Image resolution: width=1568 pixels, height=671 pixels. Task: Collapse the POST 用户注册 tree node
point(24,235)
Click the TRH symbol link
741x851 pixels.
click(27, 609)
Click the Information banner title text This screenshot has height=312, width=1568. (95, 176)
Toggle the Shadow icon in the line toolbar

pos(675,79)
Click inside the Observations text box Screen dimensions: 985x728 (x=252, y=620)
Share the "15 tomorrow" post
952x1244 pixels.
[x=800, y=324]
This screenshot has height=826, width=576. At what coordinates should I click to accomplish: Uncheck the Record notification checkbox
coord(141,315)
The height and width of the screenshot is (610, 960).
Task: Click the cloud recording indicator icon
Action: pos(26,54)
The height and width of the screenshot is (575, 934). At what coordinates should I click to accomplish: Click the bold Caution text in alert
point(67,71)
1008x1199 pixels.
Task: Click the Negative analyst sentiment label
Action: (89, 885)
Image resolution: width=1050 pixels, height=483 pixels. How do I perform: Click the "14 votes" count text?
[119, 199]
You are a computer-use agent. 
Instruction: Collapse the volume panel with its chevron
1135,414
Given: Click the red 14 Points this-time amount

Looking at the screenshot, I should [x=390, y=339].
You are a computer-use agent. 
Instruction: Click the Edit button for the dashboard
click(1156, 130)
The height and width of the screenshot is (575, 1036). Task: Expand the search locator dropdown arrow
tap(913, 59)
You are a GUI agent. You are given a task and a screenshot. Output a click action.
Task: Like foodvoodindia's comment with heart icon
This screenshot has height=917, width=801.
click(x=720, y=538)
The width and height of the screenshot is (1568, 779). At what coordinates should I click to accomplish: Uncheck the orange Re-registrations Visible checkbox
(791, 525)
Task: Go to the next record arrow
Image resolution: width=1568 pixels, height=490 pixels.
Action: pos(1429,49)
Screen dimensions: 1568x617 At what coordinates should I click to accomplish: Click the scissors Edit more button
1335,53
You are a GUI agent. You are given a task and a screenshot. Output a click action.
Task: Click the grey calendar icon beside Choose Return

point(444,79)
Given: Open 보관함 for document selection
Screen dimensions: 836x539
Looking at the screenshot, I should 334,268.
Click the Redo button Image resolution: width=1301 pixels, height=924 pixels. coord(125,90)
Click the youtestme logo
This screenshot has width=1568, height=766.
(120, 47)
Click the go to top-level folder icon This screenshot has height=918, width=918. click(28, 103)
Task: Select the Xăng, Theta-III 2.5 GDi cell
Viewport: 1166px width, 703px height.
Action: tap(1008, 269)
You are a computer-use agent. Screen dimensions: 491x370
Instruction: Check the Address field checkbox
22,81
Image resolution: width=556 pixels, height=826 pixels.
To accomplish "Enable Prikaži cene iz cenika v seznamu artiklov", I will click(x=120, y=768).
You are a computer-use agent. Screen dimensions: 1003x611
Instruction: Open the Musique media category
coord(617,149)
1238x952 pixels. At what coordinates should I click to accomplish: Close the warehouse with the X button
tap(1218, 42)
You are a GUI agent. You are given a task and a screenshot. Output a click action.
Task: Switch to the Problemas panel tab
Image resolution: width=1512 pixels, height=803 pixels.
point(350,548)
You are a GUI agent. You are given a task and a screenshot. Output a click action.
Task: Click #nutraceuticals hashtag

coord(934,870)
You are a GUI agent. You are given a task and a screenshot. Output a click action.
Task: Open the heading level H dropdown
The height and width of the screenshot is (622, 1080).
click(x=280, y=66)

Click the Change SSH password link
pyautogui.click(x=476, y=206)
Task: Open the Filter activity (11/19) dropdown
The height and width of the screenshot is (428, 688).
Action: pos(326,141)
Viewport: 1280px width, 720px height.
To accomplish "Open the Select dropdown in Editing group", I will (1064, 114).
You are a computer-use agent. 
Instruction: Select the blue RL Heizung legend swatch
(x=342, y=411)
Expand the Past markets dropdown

#### About this exercise:
Transcribe the listing in full, keeping every line exact.

#### Finished exercise:
Image resolution: width=1568 pixels, height=671 pixels. Task: Collapse the POST 用户注册 tree node
point(24,235)
Click the TRH symbol link
741x851 pixels.
click(27, 609)
Click the Information banner title text This screenshot has height=312, width=1568. (95, 176)
Toggle the Shadow icon in the line toolbar

pos(675,79)
Click inside the Observations text box Screen dimensions: 985x728 (x=252, y=620)
Share the "15 tomorrow" post
952x1244 pixels.
[x=800, y=324]
This screenshot has height=826, width=576. At what coordinates should I click to accomplish: Uncheck the Record notification checkbox
coord(141,315)
The height and width of the screenshot is (610, 960).
Task: Click the cloud recording indicator icon
Action: pos(26,54)
The height and width of the screenshot is (575, 934). At what coordinates should I click to accomplish: Click the bold Caution text in alert
point(67,71)
1008x1199 pixels.
Task: Click the Negative analyst sentiment label
Action: (89, 885)
Image resolution: width=1050 pixels, height=483 pixels. How do I perform: Click the "14 votes" count text?
[119, 199]
You are a computer-use agent. 
Instruction: Collapse the volume panel with its chevron
1135,414
Given: Click the red 14 Points this-time amount

Looking at the screenshot, I should [x=390, y=339].
You are a computer-use agent. 
Instruction: Click the Edit button for the dashboard
click(1156, 130)
The height and width of the screenshot is (575, 1036). Task: Expand the search locator dropdown arrow
tap(913, 59)
You are a GUI agent. You are given a task and a screenshot. Output a click action.
Task: Like foodvoodindia's comment with heart icon
This screenshot has height=917, width=801.
click(x=720, y=538)
The width and height of the screenshot is (1568, 779). At what coordinates should I click to accomplish: Uncheck the orange Re-registrations Visible checkbox
(791, 525)
Task: Go to the next record arrow
Image resolution: width=1568 pixels, height=490 pixels.
Action: pos(1429,49)
Screen dimensions: 1568x617 At what coordinates should I click to accomplish: Click the scissors Edit more button
1335,53
You are a GUI agent. You are given a task and a screenshot. Output a click action.
Task: Click the grey calendar icon beside Choose Return

point(444,79)
Given: Open 보관함 for document selection
Screen dimensions: 836x539
Looking at the screenshot, I should 334,268.
Click the Redo button Image resolution: width=1301 pixels, height=924 pixels. coord(125,90)
Click the youtestme logo
This screenshot has width=1568, height=766.
(120, 47)
Click the go to top-level folder icon This screenshot has height=918, width=918. click(28, 103)
Task: Select the Xăng, Theta-III 2.5 GDi cell
Viewport: 1166px width, 703px height.
Action: tap(1008, 269)
You are a computer-use agent. Screen dimensions: 491x370
Instruction: Check the Address field checkbox
22,81
Image resolution: width=556 pixels, height=826 pixels.
To accomplish "Enable Prikaži cene iz cenika v seznamu artiklov", I will click(x=120, y=768).
You are a computer-use agent. Screen dimensions: 1003x611
Instruction: Open the Musique media category
coord(617,149)
1238x952 pixels. At what coordinates should I click to accomplish: Close the warehouse with the X button
tap(1218, 42)
You are a GUI agent. You are given a task and a screenshot. Output a click action.
Task: Switch to the Problemas panel tab
Image resolution: width=1512 pixels, height=803 pixels.
point(350,548)
You are a GUI agent. You are given a task and a screenshot. Output a click action.
Task: Click #nutraceuticals hashtag

coord(934,870)
You are a GUI agent. You are given a task and a screenshot. Output a click action.
Task: Open the heading level H dropdown
The height and width of the screenshot is (622, 1080).
click(x=280, y=66)

Click the Change SSH password link
pyautogui.click(x=476, y=206)
Task: Open the Filter activity (11/19) dropdown
The height and width of the screenshot is (428, 688).
Action: pos(326,141)
Viewport: 1280px width, 720px height.
To accomplish "Open the Select dropdown in Editing group", I will (1064, 114).
You are a computer-use agent. 
Instruction: Select the blue RL Heizung legend swatch
(x=342, y=411)
Expand the Past markets dropdown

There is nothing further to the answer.